4.2. The Trend of Development of CAT1 Airports

PEK, CAN, PVG, and SHA as major hub airports in China, their development has their own characteristics. Figure 17 shows the passenger enplanements and annual growth rate, annual flight movements and passengers/movement of the CAT1 airports in the past 6 years.

PEK is the busiest airport in China. The passenger enplanement exceeded 90 million by 2017. It is the world’s second largest airport for passenger enplanement, next to Hartsfield–Jackson Atlanta International Airport. However, the passenger growth rate and flight movements have maintained a low level of growth for the last 6 years. This reveals that the PEK is in a state of saturation. The airport slot resource is very limited. To meet the needs of sustained demand growth, an increase in the average number of passengers per movement has been used by airlines at PEK. This indicator has grown rapidly since 2014. Similar situations are also observed in SHA. How to improve the utilization efficiency of slot capacity becomes the main challenge of their development.

Different from PEK and SHA, PVG and CAN show strong growth potential. Before 2014, CAN was ahead of PVG in terms of passenger enplanement, flight movements and passengers per movement. However, PVG has greatly increased the flight movements and passengers per movement at the same time since 2014, then completed the anti-overtaking against CAN in 2015. On the other side, CAN seems to prefer to achieve passenger enplanement growth by increasing the flight movements. Thus, it can be seen that the characteristics and limited conditions of the airport will make a difference in flight scheduling.

4.3. Pattern Analysis and Comparison

4.3.1. Departure Traffic

The CAT2 cities have a high conformity degree with the supply level shown in Figure 2. The scores between airports and railway stations in the same city are relatively close, except in Guangzhou (CAN and GZ). Furthermore, its peak span is from 7:30 to 20:30 with API of 1.7857 and PPR of 57.69%. The supply level of this pattern shows a high supply intensity. It also reveals that the arrangement of scheduled services of this pattern is very similar in Beijing and Shanghai. This state reflects strong competition within the scheduled services.

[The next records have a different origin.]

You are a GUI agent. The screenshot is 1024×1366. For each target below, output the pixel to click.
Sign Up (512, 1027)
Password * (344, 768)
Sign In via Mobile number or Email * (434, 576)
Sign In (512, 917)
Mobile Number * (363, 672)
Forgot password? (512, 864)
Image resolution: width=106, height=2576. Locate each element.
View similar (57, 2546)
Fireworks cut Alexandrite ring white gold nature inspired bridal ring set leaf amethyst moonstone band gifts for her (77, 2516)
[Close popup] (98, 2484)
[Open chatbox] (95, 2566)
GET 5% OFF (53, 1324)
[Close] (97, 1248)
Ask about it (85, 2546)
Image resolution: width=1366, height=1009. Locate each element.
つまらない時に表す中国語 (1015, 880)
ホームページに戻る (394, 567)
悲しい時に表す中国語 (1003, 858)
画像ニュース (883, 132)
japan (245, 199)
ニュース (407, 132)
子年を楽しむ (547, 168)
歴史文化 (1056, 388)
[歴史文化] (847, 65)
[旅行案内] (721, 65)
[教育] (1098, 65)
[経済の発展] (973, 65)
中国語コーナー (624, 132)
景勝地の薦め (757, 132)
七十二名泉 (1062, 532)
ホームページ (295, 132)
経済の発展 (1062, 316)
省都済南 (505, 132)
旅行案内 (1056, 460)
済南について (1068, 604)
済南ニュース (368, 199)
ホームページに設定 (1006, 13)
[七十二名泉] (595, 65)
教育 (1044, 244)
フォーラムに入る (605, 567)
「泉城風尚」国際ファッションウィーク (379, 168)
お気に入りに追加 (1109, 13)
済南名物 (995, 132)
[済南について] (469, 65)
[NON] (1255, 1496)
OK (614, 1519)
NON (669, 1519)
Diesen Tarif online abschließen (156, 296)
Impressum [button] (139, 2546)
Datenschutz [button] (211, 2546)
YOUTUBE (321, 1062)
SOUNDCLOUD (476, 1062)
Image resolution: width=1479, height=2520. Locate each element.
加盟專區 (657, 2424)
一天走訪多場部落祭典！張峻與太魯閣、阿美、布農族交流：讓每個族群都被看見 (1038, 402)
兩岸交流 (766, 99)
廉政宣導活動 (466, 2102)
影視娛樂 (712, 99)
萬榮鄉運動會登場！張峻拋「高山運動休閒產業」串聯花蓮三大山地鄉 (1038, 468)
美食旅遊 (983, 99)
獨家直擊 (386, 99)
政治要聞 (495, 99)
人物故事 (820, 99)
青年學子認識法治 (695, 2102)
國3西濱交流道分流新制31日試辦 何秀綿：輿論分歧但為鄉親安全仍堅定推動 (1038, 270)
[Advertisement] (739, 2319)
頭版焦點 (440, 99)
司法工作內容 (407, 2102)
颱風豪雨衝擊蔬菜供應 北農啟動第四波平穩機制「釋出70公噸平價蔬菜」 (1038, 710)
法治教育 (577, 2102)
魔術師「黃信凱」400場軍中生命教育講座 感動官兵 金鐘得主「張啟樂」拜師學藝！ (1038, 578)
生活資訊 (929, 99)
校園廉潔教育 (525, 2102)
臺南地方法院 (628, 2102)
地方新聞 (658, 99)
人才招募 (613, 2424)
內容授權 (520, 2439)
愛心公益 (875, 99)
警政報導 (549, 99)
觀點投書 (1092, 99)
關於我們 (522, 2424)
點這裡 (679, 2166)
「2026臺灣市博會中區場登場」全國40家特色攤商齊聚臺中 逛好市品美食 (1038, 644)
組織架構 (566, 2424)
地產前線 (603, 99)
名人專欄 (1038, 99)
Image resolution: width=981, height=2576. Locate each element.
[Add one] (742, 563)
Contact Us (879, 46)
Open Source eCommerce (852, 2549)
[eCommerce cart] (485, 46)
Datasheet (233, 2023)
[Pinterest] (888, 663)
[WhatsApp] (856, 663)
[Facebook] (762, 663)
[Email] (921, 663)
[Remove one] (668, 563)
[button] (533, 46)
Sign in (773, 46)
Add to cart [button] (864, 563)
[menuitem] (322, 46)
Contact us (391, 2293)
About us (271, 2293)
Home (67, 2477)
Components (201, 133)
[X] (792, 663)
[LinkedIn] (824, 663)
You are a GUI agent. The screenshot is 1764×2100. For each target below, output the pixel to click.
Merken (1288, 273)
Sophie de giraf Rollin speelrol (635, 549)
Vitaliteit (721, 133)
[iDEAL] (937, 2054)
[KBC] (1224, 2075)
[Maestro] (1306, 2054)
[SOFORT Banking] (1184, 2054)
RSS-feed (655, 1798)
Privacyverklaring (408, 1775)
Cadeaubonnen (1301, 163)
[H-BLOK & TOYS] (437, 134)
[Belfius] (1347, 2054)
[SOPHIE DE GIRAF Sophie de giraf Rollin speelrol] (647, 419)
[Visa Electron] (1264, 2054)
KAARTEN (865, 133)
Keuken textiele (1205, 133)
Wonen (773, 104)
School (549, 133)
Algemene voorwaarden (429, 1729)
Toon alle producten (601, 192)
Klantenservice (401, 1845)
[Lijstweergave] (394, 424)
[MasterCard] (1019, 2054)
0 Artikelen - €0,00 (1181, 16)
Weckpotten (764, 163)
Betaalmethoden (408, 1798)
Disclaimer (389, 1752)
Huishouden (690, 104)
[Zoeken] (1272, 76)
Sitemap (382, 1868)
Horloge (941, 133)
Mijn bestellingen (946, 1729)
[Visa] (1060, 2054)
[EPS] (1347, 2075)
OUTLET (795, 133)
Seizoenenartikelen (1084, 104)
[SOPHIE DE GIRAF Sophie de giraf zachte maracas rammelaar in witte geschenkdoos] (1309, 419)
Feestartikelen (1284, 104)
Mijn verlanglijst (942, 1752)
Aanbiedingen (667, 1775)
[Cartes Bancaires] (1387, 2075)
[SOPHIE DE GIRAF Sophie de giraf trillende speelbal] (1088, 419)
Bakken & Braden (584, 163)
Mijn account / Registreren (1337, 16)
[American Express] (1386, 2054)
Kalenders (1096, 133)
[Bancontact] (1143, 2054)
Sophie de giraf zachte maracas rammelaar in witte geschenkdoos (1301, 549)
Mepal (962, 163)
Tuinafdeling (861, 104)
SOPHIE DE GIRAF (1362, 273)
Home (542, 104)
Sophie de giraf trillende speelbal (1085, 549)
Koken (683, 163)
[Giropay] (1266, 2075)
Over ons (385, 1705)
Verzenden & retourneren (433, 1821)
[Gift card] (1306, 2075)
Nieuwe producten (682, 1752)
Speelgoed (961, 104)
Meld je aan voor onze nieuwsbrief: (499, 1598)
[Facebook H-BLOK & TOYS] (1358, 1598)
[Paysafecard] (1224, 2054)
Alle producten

Cascetta E. et al. [16] adopted the maximum likelihood method to estimate desired departure time (DDT) temporal distribution for different distance classes and travel purposes from 3237 observed DDT data. Their daily DDT distribution for business travel on long distances (i.e., greater than 400 km) is presented in Figure 18. In our case, it is assumed that passengers follow the same DDT distribution. Supply peak periods shown in Figure 2 are highly correlated with the peak periods of DDT presented in Figure 18. It reveals that both railway and air transport arrange their schedules based on the same passenger departure preference to attract potential passengers as much as possible.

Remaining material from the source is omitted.